黒海西側の湾岸に配備されたミサイルが一斉に発射された。鳥型のコムザンに命中するとすぐに焼失したが竜型のコムザンに命中しても効果はなかった。
傭兵になった魔獣使いが魔獣を召喚した。空に黒い穴が開き黒い魔獣が二十頭程現れた。魔獣は鳥型のコムザンの群れの前を遮るように並び火球を吐いた。火力でコムザンの動きを一時的に止める事は出来てもダメージは与えられなかった。竜型のコムザンが口から無数の細かい光弾を吐き出した。光弾が命中した魔獣は体が飛び散るように消えた。
竜型のコムザンは日本で誕生した時よりも形が変化してより竜に近い姿になっていた。飛んでいる間も体の変化は続いた。
周囲を飛んでいた鳥型のコムザンの一部が何かを見つけたように森へ急降下した。地上のシーヴィの群れに襲いかかった。シーヴィは赤銅色の翼を広げて応戦した。シーヴィの群れが鳥型を囲んで爪でひっかきながら倒した。狩り方を学習したシーヴィ達は更に上空を飛んで群れで飛んでいる鳥型を一体ずつ倒していった。
竜型のコムザンは背後で繰り広げられている戦いを気にせずに飛び続けた。地上からミサイルが命中しても竜型のコムザンは多少揺れる程度で飛行速度を緩めずに進んだ。
地中海上空を飛んでいるコムザンの群れへ海上の戦艦がミサイルを発射した。竜型には効果はなかったが鳥型に命中すると焼失した。また鳥型と戦っていたシーヴィに被弾するとジュッと一瞬で焼失した。
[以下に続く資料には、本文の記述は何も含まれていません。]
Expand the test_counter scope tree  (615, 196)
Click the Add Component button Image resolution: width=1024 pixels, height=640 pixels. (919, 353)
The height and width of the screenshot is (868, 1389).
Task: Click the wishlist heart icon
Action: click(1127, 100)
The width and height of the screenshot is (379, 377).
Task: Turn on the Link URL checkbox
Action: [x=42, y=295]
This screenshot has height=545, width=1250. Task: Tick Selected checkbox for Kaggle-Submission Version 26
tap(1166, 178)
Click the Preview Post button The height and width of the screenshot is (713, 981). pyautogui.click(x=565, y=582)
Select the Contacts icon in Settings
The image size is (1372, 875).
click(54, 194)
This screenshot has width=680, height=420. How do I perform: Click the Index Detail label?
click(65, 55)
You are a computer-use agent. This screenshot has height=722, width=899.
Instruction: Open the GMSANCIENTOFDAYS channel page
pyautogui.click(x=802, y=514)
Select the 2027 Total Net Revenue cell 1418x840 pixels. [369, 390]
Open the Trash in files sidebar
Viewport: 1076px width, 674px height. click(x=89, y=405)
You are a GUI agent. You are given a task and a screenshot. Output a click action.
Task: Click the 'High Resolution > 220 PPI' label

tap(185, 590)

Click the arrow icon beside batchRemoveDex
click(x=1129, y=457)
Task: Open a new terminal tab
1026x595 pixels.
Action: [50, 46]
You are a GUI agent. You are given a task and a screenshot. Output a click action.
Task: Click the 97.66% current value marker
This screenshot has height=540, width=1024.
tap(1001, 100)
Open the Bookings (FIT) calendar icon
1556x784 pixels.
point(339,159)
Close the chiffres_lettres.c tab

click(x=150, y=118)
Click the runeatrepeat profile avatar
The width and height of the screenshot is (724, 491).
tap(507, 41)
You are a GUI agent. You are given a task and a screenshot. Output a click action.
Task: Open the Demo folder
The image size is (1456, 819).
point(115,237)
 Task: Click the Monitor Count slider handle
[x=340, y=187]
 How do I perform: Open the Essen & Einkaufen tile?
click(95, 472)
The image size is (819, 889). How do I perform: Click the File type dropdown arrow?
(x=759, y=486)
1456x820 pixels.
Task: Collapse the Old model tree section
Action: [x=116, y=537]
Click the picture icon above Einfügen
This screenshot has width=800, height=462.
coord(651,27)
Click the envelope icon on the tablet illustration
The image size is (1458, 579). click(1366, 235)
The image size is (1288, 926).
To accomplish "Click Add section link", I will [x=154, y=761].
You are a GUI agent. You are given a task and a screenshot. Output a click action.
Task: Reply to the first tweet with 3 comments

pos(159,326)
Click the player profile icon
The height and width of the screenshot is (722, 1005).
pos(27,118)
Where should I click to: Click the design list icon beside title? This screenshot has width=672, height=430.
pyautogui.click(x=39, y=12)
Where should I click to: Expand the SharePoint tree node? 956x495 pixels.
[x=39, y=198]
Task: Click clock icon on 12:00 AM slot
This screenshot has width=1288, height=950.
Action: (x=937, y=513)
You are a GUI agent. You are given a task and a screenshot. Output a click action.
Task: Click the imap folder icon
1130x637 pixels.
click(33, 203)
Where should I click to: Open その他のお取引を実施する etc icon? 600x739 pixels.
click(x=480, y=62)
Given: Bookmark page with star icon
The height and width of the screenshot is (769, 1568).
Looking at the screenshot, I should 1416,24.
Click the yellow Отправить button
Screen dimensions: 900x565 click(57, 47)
焼失しかけた一体のシーヴィが竜型の背中に乗った。シーヴィの体が竜型の肌に吸収されるように消えた。竜型の頭が少しずつ変化した。ミサイルの攻撃は続き竜型の周りを飛んでいた鳥型やシーヴィが次々と焼失した。
竜型のコムザンが大きく吠えた。透明な羽根が震えながら青白く輝いた。地中海湾岸で隠れていたシーヴィ達が頭を抱えながらうずくまった。そして立ち上がるなり翼を広げて飛んで付近の町の住民を襲い始めた。鳥型のコムザンも降下して人々を襲った。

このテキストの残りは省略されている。